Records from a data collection

>>>>>

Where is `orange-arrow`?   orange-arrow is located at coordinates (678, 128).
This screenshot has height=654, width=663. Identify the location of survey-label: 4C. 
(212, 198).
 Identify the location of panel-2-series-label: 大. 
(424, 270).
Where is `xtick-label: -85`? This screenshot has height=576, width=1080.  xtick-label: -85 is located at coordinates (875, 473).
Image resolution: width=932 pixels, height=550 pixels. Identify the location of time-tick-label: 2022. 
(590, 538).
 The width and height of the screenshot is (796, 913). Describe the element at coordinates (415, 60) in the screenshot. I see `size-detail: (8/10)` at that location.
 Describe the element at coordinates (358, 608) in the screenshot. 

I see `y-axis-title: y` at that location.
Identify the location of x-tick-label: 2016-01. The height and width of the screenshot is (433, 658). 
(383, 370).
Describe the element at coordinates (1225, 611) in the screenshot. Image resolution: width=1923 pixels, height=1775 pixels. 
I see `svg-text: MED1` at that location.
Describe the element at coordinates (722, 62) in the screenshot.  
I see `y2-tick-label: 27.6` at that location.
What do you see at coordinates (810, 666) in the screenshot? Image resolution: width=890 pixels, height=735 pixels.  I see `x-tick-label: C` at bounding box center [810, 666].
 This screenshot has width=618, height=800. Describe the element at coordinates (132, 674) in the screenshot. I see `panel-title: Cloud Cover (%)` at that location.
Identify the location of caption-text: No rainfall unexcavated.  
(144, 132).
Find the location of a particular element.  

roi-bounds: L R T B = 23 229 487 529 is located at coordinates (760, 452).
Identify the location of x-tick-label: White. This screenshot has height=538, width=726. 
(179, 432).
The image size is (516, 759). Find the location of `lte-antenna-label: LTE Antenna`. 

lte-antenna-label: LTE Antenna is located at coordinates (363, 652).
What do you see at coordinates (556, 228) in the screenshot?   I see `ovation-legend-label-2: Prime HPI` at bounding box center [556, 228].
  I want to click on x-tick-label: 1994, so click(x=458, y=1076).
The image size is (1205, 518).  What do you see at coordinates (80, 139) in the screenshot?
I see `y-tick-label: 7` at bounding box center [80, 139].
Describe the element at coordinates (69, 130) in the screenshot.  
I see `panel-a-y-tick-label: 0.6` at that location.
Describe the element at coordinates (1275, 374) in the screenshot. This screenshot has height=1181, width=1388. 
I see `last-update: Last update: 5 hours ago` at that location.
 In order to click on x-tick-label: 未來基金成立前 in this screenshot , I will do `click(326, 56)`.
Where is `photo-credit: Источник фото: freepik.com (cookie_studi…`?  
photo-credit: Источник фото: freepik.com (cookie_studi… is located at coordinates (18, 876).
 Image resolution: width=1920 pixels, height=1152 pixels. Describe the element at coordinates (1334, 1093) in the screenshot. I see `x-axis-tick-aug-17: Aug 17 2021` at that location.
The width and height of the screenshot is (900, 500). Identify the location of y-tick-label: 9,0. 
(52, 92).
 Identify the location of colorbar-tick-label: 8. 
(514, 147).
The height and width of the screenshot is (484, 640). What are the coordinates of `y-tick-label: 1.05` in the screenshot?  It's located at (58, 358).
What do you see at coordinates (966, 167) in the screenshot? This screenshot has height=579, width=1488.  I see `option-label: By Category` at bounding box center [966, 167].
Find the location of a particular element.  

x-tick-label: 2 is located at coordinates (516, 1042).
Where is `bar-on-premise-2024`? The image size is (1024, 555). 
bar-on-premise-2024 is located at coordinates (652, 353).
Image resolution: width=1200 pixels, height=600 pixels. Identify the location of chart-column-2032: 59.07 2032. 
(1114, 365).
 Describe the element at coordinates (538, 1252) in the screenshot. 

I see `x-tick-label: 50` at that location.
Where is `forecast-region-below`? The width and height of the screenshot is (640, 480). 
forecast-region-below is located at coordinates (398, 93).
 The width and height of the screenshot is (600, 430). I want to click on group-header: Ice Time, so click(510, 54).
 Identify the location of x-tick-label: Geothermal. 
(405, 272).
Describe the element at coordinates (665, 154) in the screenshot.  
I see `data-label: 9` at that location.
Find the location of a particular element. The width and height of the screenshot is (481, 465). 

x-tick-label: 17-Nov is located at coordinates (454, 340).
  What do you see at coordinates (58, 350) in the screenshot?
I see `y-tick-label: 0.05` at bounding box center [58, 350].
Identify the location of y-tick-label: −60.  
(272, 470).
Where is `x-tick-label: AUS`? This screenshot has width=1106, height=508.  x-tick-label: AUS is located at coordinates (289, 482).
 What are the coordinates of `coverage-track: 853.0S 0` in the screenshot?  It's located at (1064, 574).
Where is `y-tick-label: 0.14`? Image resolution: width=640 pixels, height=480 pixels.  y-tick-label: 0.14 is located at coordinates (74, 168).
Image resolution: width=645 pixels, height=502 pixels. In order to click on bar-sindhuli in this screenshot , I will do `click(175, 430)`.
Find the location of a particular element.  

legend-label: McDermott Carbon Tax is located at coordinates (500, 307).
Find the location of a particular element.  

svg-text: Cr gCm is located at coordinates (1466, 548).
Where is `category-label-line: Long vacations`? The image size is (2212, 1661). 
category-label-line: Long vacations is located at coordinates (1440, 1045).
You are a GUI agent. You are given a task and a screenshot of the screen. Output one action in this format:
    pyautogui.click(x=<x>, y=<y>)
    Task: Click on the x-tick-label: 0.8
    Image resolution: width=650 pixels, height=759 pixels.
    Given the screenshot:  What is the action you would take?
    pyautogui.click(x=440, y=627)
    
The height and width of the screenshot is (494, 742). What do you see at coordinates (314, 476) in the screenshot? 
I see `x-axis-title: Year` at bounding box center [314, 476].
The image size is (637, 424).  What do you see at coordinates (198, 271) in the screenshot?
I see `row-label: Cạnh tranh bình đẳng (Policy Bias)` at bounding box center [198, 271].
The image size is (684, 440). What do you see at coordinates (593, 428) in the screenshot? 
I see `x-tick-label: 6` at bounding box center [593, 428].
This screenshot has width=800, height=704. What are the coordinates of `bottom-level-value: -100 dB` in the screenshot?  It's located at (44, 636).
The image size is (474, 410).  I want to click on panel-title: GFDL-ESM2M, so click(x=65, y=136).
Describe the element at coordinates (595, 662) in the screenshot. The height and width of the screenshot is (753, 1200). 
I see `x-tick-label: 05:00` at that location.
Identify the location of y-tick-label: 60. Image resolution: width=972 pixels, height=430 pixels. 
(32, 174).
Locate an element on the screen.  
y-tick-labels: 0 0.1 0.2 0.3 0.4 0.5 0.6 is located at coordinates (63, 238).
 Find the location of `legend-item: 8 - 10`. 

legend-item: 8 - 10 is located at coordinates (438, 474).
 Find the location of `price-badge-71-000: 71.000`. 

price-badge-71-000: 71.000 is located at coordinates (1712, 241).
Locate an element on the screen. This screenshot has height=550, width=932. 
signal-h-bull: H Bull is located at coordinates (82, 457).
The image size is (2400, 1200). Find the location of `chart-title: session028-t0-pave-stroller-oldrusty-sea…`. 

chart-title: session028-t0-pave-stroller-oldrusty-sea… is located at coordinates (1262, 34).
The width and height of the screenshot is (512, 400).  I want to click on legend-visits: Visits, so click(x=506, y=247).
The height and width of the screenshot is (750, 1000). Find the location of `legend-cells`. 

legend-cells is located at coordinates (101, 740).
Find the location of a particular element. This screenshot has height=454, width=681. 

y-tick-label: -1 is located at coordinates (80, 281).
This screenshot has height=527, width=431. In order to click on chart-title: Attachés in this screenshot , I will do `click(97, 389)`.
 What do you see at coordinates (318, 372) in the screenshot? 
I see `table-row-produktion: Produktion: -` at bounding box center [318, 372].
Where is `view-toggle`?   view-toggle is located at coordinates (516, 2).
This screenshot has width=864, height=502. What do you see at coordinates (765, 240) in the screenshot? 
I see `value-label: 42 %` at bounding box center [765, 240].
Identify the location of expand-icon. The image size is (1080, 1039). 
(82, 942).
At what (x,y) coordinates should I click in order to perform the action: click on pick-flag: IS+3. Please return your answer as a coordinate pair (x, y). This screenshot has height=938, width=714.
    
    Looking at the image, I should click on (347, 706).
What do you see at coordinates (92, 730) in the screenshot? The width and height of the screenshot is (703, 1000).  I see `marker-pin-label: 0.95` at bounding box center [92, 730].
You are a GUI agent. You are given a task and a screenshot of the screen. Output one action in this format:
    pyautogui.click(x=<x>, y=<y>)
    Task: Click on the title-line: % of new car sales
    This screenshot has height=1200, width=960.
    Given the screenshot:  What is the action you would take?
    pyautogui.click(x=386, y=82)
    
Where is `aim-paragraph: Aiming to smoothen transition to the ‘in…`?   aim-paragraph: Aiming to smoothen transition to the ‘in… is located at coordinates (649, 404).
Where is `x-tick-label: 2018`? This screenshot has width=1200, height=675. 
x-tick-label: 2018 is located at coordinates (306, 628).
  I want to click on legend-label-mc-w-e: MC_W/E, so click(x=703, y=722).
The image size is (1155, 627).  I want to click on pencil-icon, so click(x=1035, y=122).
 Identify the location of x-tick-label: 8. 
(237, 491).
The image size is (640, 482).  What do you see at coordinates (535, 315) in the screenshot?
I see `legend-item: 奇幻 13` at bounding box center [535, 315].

<<<<<

* **ABOUT THIS EXERCISE**: Turn the stretch of the listing from its first line through the line containing "coordinates (875, 473)." into a numbered list, leaving out any blank lines.

* **TASK SOLUTION**:
1. Where is `orange-arrow`?   orange-arrow is located at coordinates (678, 128).
2. This screenshot has height=654, width=663. Identify the location of survey-label: 4C. 
3. (212, 198).
4.  Identify the location of panel-2-series-label: 大. 
5. (424, 270).
6. Where is `xtick-label: -85`? This screenshot has height=576, width=1080.  xtick-label: -85 is located at coordinates (875, 473).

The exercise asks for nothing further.